▶ **Exercise details**:
Tell me how many lines in the entries below contain the word "Given"; reply with the number and nothing else.

******************************

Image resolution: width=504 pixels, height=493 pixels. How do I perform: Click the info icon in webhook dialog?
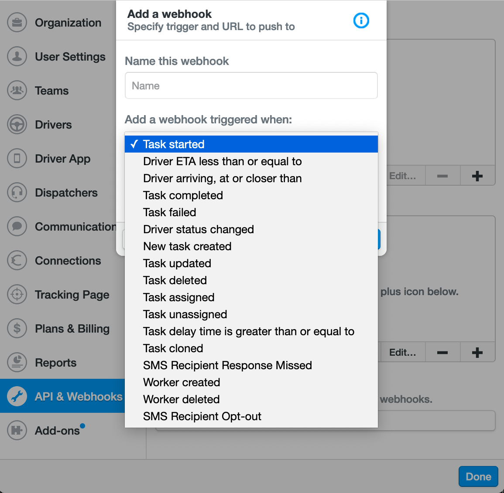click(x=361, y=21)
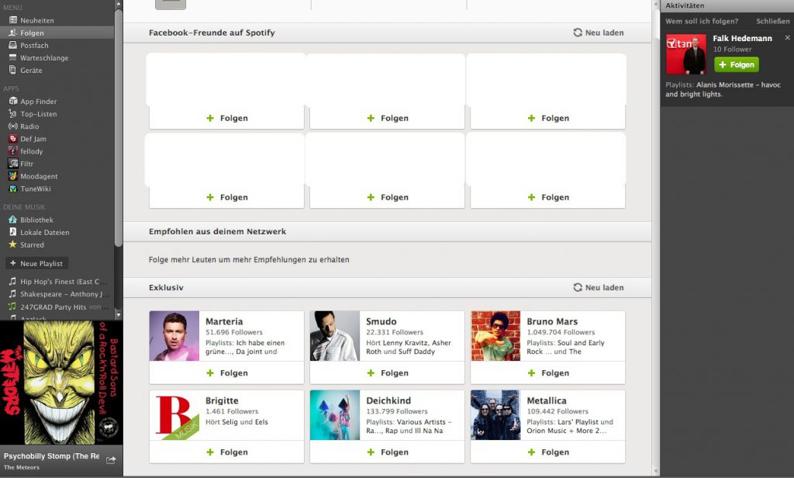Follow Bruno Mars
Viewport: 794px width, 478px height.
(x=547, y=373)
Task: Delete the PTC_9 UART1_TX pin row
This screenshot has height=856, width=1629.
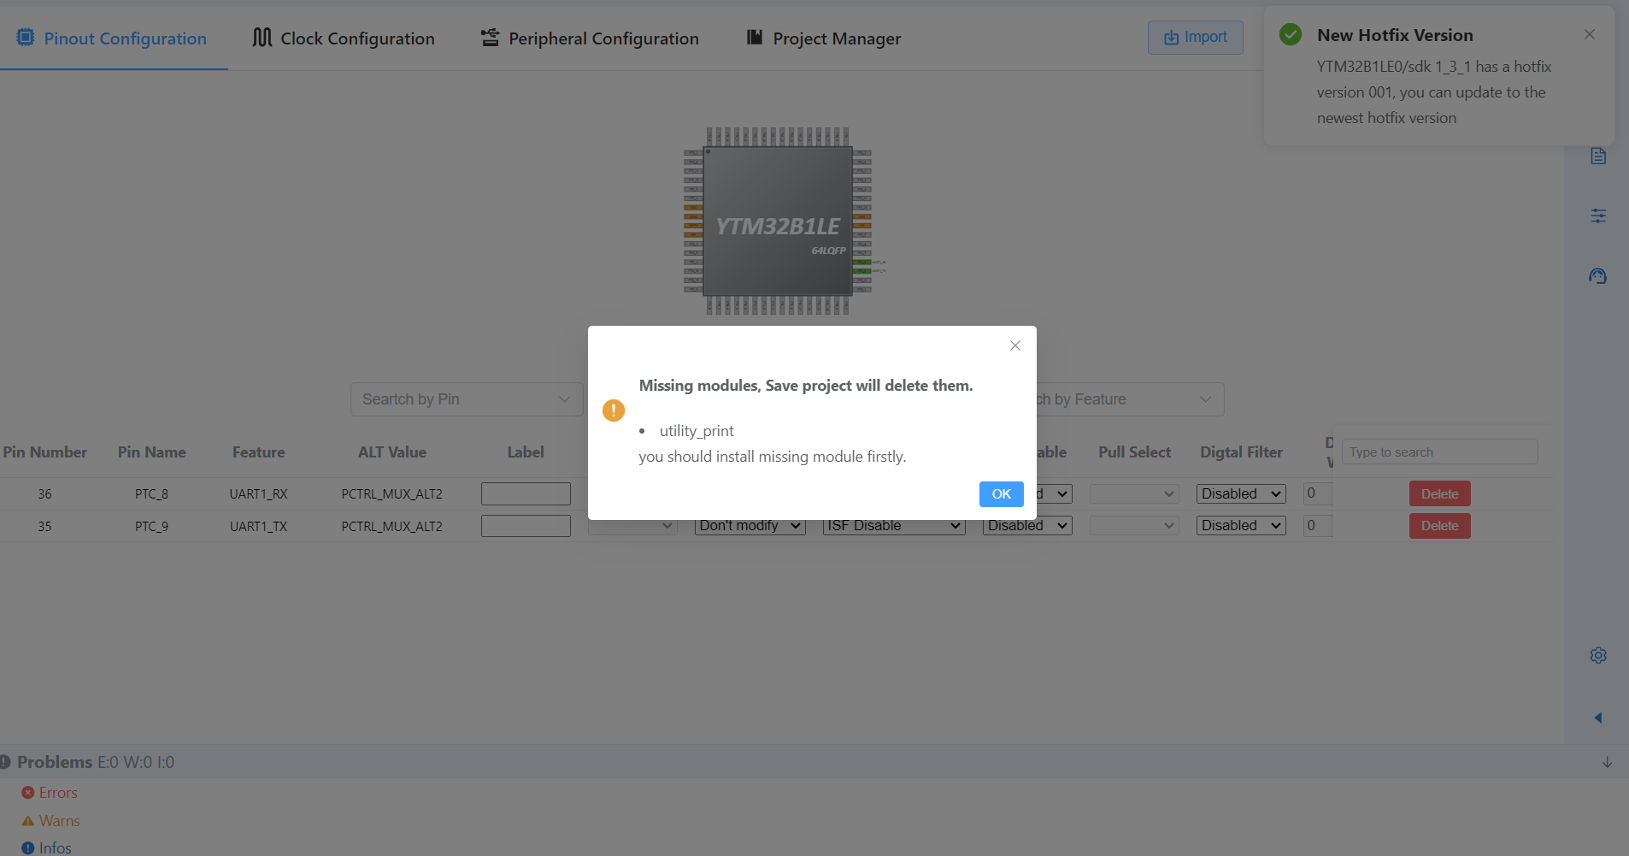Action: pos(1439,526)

******************************

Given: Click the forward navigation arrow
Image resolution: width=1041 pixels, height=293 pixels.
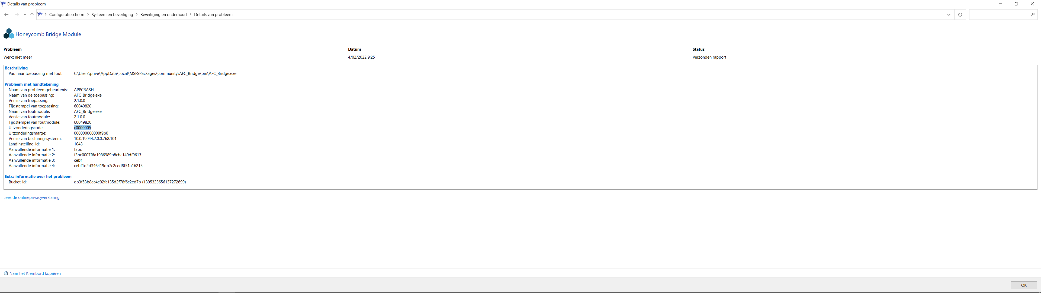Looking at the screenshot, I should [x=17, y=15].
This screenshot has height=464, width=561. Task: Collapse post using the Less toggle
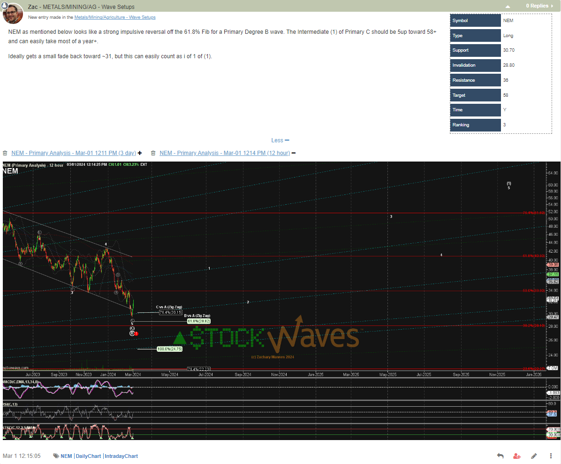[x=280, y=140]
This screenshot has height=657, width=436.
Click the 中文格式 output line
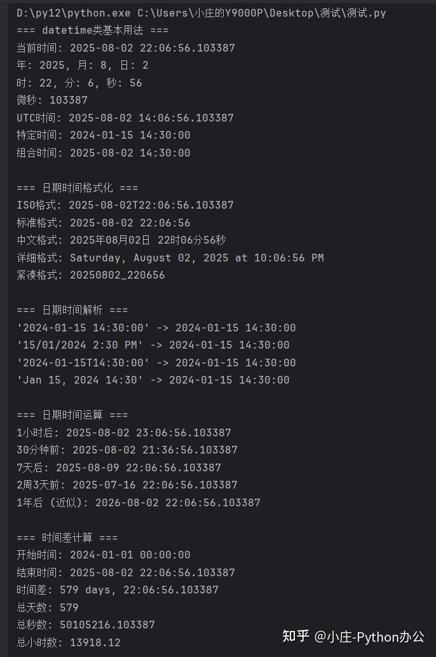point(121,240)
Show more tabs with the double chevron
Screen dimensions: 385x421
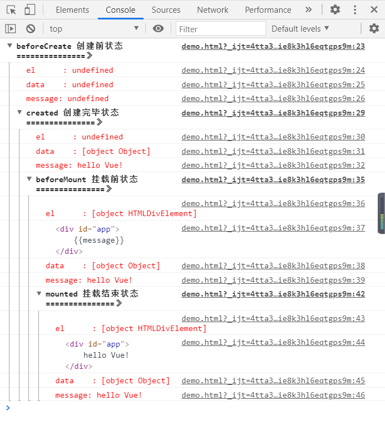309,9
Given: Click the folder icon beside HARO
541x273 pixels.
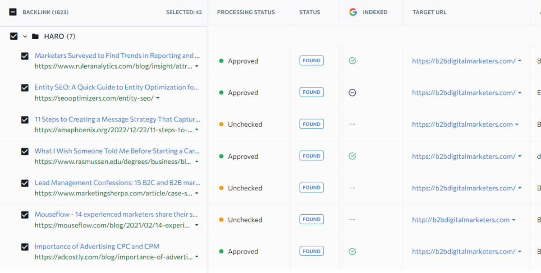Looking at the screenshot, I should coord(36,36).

******************************

▶ **Output for this exercise**:
2